Sleep studies also may be videotaped for later review of any abnormal body movements observed during the study.

We monitor the activities that occur during sleep by applying wires with small metal discs called electrodes to the head and skin. Flexible Velcro belts are placed around the chest and abdomen to measure breathing effort. The level of oxygen carried in the blood and heart rate are monitored by a clasp that fits on the index finger.  None of these devices are painful and all are designed to be as comfortable as possible. At most sleep lab centers, the surroundings (especially the bedrooms) are relaxing and comfortable, like a hotel room. The technical equipment and technicians will be in a room separate from the sleeping room, and the electrode wires will be gathered together so that rolling over and changing positions will be almost as easy as it would be at home.

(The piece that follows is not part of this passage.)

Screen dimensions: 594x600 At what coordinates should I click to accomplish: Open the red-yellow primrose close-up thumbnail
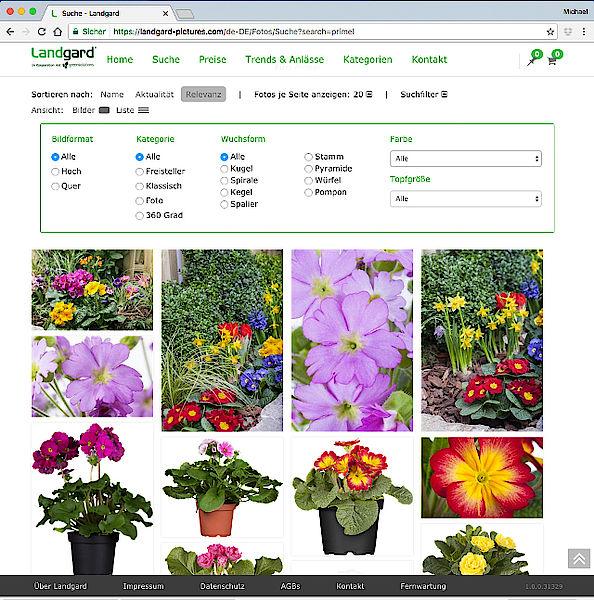pyautogui.click(x=482, y=478)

The sleep study, its analysis and interpretation are part of a complex process. Many hours of work are required by specially trained professionals to process or "score" the large amount of data recorded during the study. A sleep specialist, with special knowledge of sleep and its disorders, then interprets this information. A typical sleep study involves more than 800 pages of data and is a time-consuming and labor-intensive process. Results may not be available immediately.

Sleep studies are useful for a number of purposes. They are conducted on patients who have a numerous complaints, the majority being excessive daytime sleepiness. Most sleep studies are done to diagnose sleep apnea. Sleep studies are rarely done for patients with insomnia because little useful information is obtained if a patient cannot fall asleep in the lab.  A sleep specialist will determine who should or should not have a sleep study.

Following a sleep study, our technicians carefully compile results of all evaluations and provide them to sleep specialists who evaluate them and make treatment recommendations. All information is forwarded promptly to the patient's own physician for follow-up and additional treatment.